Warman's class is team-taught with three other partners from his firm, which is mostly a defense firm. Next semester it will be taught by Thomas Shuttleworth, a product liability, malpractice and personal injury plaintiff's lawyer from Virginia Beach.

Warman's students draft discovery requests and responses and depose injured plaintiffs, doctors and chiropractors. 3Ls in the class get to learn the Federal Rules of Civil Procedure over again, as they have changed completely since first year. In many districts, mandatory spontaneous disclosure has replaced or supplemented discovery. On the other hand, litigants and judges are free to make up their own rules and discard others to fit the needs of each case.

The partners offer many tips, of course, but one of the simplest and most important is to "push back the date where you know you are ready." All lawyers have a panic date when they will finally get a case in gear and see what still needs to be done. How early this day comes can make the difference between success and failure.

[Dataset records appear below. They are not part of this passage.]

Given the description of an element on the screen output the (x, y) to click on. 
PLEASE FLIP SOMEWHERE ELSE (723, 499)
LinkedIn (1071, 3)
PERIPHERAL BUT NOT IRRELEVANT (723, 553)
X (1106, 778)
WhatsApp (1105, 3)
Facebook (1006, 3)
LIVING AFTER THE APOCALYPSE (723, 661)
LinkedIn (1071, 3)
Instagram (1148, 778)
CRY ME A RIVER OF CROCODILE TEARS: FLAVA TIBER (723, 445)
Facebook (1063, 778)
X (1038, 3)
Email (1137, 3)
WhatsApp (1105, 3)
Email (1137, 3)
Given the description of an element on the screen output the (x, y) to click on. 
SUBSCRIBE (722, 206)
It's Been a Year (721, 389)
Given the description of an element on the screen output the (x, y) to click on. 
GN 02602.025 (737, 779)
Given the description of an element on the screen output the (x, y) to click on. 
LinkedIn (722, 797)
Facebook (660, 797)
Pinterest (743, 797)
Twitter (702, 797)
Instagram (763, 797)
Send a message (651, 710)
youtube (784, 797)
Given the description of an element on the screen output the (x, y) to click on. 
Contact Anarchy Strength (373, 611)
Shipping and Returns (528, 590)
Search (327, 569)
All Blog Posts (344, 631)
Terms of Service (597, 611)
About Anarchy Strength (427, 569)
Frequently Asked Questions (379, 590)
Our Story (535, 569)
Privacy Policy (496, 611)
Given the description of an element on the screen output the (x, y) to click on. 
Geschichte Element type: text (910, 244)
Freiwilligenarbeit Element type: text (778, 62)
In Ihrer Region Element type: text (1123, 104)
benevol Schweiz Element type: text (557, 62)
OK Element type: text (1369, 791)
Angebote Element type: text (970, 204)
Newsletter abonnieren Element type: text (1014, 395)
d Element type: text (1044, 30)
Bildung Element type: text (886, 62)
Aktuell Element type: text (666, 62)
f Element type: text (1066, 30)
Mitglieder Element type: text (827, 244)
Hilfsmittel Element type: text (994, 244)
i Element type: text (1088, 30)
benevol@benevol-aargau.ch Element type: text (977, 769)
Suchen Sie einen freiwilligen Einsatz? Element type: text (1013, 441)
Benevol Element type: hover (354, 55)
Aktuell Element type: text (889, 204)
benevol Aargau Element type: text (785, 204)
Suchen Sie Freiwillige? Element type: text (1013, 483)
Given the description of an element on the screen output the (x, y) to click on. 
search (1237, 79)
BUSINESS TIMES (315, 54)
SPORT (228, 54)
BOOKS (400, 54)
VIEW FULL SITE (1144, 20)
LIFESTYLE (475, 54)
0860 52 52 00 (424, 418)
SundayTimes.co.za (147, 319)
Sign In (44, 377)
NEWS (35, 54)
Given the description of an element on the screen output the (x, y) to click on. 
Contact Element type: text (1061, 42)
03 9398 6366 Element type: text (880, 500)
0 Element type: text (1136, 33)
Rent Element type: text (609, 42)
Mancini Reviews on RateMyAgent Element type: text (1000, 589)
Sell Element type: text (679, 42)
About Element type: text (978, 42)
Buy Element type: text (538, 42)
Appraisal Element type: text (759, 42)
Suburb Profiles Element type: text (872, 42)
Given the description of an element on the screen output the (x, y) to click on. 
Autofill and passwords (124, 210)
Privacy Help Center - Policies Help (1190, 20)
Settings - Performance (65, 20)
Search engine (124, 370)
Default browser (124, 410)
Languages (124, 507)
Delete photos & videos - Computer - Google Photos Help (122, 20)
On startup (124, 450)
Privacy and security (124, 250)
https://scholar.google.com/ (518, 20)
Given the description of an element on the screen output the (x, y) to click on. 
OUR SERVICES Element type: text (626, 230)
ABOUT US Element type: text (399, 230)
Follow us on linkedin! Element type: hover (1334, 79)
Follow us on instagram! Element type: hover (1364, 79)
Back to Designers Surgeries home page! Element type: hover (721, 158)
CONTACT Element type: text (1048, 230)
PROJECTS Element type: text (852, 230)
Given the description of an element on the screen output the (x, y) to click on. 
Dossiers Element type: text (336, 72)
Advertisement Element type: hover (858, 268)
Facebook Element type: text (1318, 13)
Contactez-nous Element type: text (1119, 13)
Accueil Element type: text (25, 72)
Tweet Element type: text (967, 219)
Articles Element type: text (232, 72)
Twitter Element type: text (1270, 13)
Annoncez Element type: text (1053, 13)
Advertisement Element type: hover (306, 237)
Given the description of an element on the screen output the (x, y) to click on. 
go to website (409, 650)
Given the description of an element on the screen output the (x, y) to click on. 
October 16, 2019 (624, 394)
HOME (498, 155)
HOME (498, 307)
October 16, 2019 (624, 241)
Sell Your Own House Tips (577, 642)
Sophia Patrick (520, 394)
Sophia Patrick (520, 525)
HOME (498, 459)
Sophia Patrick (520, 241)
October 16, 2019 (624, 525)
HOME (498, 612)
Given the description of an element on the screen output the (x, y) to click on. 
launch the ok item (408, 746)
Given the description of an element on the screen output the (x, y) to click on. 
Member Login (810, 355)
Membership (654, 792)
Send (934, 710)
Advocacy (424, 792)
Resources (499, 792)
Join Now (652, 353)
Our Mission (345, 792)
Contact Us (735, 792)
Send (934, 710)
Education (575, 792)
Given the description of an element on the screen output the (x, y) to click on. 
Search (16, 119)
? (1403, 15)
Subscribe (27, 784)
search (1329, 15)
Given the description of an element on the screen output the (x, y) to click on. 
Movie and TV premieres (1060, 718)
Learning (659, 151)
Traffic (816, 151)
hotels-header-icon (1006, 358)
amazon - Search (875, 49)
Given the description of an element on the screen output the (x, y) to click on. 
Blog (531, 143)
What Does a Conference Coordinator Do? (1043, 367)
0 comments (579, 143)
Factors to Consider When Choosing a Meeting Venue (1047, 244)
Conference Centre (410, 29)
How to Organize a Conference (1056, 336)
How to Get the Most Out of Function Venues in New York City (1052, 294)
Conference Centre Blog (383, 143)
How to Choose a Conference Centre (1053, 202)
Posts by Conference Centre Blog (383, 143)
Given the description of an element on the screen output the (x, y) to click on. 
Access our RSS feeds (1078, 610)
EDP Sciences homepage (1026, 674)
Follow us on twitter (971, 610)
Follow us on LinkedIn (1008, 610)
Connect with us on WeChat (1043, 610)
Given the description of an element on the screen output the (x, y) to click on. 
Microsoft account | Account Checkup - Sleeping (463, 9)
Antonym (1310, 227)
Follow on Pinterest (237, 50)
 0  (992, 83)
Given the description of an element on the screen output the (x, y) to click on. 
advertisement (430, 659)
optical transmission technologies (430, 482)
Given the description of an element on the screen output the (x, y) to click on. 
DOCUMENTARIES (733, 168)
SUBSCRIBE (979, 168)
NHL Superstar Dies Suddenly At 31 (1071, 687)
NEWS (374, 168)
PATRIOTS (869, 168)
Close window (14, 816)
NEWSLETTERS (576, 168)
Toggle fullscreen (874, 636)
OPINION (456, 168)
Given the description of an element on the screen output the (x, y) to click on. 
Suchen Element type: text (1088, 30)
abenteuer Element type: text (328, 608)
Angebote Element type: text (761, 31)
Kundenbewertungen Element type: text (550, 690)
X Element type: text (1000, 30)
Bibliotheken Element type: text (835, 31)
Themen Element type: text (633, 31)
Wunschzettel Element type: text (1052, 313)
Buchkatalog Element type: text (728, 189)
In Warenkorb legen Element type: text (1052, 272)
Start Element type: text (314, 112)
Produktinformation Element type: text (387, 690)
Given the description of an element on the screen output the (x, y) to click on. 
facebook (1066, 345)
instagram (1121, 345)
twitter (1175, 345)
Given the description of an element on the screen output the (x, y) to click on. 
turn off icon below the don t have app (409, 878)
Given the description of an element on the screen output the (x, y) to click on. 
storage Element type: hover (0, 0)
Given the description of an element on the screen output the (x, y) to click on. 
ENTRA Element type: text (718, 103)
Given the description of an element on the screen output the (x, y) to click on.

In discovery and throughout litigation, Warman urges future lawyers to "use wisdom" as well as cleverness, to do things for well thought-out reasons and not "just because you can," and especially to "avoid getting a reputation as a sharp operator." He says most successful lawyers keep a grip on "common human decency" and treat each other "with dignity," even in litigation. Lawyers' "long-term integrity" is "really hard" to uphold, but is also their biggest asset, he says.

Though he mostly does defense work, Warman is not enthusiastic either way about most kinds of "tort reform." He thinks the main problem with the tort system is the availability of damages for creative new torts and such intangibles as non-physical pain and suffering, which leads to incomprehensibly huge random-number verdicts. In his experience, though, he says juries have been wrong only two or three times, one of which was a case the defendant should have lost.

He dislikes many lawyers' advertisements, but says advertising in general has been a good thing, and has lowered clients' costs.

Warman came to the law by way of service in the merchant marine. He graduated from SUNY's Maritime College and sailed all over the world as a Third Mate on tankers. Unloading grain in Chittagong, Bangladesh, provided many fond memories, but eventually he decided to be a lawyer for the people he worked with, and went to law school at George Washington University.